Up until this point, the labels have charged Apple wholesale prices of between 60 cents and 80 cents per music track, which the iPod maker then turns around sells to customers 99 cents a piece.
During a conference call last week covering its second quarter financial results, Apple said its iTunes music store continues to operate at "above cost," generating a small profit.
37 Comments
I don't know Steve, I think eventually you'll have to allow variable pricing if that is what record companies want. Even if you get them to agree to keep 99¢ pricing this time, I don't think it can possibly last forever. Personally, I see it both ways, but If they are wanting to drive the price up as high as physical CDs, it would be a big mistake on their part.
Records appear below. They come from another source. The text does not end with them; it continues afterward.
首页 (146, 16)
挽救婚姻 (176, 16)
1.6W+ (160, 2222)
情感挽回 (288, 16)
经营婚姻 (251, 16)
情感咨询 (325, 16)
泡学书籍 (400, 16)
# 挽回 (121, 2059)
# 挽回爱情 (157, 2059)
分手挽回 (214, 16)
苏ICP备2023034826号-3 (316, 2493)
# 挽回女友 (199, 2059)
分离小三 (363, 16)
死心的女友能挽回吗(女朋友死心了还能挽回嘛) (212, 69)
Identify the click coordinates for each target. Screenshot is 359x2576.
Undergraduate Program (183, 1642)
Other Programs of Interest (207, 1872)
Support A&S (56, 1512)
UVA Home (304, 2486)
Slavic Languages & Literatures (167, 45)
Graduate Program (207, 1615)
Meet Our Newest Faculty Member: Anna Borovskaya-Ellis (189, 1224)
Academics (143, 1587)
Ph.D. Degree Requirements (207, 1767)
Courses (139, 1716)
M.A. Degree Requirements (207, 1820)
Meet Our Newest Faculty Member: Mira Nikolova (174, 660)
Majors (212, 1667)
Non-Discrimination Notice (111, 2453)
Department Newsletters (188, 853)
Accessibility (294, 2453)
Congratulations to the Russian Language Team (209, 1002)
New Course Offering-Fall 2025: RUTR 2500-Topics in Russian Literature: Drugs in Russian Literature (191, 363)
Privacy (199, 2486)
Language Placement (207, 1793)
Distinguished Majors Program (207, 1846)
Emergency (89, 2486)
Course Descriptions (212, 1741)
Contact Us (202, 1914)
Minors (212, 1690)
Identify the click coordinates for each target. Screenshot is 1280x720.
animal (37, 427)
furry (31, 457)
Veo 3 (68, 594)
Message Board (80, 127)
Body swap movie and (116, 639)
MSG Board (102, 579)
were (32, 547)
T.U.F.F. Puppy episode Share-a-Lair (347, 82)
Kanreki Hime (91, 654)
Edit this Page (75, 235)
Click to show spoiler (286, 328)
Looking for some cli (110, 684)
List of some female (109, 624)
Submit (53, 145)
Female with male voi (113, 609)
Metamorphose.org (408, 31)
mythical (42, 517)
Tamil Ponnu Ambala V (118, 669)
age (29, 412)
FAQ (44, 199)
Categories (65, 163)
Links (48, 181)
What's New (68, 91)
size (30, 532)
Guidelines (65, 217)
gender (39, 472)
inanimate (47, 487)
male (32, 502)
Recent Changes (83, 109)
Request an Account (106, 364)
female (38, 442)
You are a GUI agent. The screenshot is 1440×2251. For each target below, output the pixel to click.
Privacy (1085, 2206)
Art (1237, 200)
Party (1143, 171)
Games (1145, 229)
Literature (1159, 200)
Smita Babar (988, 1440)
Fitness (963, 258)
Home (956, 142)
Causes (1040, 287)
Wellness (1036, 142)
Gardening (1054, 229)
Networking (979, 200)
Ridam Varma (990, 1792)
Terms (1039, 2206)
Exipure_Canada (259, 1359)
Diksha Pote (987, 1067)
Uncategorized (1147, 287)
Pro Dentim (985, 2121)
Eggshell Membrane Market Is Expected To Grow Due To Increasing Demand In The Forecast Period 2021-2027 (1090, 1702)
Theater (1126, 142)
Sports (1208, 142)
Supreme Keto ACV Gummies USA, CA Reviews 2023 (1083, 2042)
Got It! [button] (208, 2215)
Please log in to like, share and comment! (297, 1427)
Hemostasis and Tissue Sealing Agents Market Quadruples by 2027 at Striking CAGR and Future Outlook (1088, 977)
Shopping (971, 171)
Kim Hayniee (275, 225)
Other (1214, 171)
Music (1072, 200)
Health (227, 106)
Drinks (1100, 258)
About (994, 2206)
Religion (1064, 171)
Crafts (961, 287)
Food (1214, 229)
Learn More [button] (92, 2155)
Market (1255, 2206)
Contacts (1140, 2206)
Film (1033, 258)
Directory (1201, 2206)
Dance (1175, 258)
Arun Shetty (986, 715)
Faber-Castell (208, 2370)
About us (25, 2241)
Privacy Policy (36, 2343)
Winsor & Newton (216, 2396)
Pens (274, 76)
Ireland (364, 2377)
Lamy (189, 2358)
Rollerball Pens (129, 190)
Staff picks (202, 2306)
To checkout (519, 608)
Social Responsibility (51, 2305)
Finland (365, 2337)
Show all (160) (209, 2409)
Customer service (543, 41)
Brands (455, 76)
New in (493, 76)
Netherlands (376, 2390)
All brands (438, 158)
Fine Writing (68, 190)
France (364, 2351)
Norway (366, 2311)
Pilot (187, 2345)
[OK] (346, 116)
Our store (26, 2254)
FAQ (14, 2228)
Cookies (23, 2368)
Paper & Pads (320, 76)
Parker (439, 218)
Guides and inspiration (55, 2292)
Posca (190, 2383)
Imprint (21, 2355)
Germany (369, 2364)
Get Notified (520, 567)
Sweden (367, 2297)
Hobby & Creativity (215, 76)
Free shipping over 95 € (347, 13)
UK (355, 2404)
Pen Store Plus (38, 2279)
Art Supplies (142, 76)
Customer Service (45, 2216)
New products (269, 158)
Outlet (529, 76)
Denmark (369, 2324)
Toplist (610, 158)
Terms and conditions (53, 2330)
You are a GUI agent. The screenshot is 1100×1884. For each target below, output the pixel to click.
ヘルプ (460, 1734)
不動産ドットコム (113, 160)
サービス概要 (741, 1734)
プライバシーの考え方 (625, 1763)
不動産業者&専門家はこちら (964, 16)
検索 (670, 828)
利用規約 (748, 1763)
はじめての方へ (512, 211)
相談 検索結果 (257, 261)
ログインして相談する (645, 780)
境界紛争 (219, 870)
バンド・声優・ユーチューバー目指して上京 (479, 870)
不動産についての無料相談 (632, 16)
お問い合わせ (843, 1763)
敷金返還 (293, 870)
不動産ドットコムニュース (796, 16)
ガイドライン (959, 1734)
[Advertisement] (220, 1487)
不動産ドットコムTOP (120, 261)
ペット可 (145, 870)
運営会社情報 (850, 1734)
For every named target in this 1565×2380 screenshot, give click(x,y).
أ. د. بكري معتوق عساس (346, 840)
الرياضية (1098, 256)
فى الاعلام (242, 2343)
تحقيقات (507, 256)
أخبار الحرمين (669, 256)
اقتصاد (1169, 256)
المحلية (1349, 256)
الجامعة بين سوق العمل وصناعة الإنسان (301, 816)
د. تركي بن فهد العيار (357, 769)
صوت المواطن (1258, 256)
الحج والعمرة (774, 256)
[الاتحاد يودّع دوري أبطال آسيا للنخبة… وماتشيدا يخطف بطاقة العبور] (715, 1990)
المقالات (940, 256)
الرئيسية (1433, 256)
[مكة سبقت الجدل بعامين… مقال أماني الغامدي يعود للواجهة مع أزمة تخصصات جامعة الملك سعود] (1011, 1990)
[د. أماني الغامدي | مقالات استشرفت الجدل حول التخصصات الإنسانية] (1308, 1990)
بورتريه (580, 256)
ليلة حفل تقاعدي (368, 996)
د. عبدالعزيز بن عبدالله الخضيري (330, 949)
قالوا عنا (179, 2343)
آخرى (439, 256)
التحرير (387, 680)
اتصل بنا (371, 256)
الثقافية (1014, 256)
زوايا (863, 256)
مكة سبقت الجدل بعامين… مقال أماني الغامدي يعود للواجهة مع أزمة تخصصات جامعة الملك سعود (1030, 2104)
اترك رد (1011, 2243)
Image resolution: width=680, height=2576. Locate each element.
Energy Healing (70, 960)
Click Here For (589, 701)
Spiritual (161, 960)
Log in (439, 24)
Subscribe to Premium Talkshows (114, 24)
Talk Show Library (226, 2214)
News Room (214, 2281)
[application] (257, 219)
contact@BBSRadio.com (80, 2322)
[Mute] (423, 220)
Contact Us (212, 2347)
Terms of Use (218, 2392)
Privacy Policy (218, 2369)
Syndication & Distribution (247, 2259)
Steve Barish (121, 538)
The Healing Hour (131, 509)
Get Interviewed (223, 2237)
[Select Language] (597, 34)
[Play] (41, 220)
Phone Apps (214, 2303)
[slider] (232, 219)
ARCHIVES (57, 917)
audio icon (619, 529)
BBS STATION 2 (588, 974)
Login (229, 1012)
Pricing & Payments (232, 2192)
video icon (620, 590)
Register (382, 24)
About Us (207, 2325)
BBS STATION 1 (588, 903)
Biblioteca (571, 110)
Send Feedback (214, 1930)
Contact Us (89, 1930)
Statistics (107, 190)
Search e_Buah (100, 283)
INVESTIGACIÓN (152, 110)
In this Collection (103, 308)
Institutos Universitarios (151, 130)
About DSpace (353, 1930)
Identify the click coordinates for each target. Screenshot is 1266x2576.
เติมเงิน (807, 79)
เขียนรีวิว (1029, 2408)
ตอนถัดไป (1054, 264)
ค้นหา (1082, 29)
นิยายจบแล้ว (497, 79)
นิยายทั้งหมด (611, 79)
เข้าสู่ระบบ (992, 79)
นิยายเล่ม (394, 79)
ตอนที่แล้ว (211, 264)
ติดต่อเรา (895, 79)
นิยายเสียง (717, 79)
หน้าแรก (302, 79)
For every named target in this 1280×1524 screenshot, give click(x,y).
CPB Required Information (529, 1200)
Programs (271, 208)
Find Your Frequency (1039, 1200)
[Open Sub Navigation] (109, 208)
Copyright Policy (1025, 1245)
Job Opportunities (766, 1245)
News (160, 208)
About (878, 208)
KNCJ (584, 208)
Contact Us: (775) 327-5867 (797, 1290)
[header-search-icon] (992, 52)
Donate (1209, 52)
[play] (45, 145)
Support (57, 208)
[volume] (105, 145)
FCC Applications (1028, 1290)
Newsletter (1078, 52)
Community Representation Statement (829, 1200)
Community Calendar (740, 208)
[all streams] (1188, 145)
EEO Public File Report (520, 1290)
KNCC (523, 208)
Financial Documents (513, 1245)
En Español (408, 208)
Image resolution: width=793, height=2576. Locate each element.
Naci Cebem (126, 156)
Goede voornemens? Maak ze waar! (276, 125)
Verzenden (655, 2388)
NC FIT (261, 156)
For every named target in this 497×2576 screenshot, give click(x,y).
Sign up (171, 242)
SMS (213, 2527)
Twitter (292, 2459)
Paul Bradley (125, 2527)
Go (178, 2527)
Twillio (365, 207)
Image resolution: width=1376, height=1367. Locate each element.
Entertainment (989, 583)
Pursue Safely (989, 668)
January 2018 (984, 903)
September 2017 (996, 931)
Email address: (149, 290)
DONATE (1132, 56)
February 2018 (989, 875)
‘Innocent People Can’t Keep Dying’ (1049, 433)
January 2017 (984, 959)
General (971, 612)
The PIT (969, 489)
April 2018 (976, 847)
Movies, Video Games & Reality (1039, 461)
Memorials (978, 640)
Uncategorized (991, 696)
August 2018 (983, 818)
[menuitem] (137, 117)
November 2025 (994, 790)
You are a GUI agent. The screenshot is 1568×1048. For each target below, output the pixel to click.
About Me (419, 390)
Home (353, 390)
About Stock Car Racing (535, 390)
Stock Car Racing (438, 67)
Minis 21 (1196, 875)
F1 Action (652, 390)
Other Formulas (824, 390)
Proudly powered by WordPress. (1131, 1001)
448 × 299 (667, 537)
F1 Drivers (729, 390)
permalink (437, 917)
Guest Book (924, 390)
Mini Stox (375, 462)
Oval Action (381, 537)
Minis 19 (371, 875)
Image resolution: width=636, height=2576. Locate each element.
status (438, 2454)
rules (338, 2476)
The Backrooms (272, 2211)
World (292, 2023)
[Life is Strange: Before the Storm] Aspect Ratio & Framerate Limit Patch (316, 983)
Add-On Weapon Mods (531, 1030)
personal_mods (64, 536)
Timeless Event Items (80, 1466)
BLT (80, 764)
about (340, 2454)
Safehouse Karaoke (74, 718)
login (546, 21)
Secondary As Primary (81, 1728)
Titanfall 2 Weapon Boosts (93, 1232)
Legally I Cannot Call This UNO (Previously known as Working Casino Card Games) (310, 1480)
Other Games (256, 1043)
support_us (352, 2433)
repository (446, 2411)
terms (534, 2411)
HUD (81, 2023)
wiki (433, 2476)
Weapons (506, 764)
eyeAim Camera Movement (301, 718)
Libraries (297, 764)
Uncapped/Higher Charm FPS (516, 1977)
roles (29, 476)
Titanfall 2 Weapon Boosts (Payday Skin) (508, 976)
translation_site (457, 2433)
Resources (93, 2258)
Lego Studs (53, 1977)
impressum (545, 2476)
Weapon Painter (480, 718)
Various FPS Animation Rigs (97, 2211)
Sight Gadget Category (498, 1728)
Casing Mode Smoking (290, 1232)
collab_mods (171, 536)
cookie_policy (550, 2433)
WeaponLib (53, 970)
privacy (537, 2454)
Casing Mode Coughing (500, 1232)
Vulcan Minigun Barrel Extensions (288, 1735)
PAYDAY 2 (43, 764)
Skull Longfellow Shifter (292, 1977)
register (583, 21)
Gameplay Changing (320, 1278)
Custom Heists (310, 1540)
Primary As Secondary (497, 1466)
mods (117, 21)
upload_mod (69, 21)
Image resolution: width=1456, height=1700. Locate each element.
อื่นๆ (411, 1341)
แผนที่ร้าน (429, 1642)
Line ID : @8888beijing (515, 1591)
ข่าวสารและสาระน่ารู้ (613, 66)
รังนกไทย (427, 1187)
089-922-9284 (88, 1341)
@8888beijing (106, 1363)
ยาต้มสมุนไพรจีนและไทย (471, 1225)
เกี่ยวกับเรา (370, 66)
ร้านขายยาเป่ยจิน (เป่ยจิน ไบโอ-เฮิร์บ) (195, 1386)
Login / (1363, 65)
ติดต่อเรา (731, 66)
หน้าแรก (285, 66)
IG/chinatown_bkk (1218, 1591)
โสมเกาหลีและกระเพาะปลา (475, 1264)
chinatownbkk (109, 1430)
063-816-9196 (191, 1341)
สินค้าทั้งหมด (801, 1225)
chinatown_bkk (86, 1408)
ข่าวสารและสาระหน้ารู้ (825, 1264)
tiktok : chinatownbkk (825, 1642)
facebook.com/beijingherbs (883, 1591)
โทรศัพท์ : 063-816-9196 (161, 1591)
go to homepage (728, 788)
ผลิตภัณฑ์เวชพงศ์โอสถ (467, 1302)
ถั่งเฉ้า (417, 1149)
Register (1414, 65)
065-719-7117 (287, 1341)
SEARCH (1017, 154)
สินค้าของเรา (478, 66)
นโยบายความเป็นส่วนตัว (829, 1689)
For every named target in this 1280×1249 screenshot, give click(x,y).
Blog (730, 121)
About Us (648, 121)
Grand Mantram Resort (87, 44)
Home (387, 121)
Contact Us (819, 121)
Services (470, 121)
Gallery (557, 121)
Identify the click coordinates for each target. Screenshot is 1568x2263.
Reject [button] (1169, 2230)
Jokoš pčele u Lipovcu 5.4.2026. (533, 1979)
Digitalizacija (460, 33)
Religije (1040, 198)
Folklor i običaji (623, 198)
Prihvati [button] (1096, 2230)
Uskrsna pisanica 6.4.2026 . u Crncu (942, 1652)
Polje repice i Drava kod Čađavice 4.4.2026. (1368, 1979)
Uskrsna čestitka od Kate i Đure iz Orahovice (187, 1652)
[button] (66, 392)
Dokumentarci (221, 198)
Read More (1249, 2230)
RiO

If I heard this correctly the basic price of physical CDs the labels put out is the same. All music, all labels, same price. When they hit the store shelves that's when you see this record at $12 and another at $20.
I don't know Steve, I think eventually you'll have to allow variable pricing if that is what record companies want. Even if you get them to agree to keep 99¢ pricing this time, I don't think it can possibly last forever. Personally, I see it both ways, but If they are wanting to drive the price up as high as physical CDs, it would be a big mistake on their part.
The record companies have made a key mistake here: they let Jobs have control, making iTunes the Walmart of music, if wallMart wants a product at a lesser wholesale cost and to sell it for less than recomended markup, they get it because of sheer volume. Apple also has tons of pop-culture karma, giving Jobs something that WalMart doesnt have; a bully-pulpit, allJobs has to do is air the dispute in public, with the "these greedy bastards want to screw you and I want to stop them" spin (which is actually less spin and more about truth).
They have a right to ask for variable pricing. Album prices already vary from the $9.99.
I think Jobs is right in that it's still a bit too early for variable pricing. Give it another year or year and a half and let the catalog rise to 3+ million tracks.
I'm not overly worried because what they will do is take the classics and the new top 20 stuff (which you hear enough on the radio) and raise the prices there. I would like some back catalog stuff for say .50 or so that would be interesting to do some iTunes "crate digging" but the download market is still a bit nascent compared to CD sales to risk upsetting purchasers.
I'd like to see Apple increase the bitrate to 160Mbps for more expensive tracks.
Let them charge extra for the newest mass pop crap, if it means better stuff is cheaper. Consider it a crappy music tax.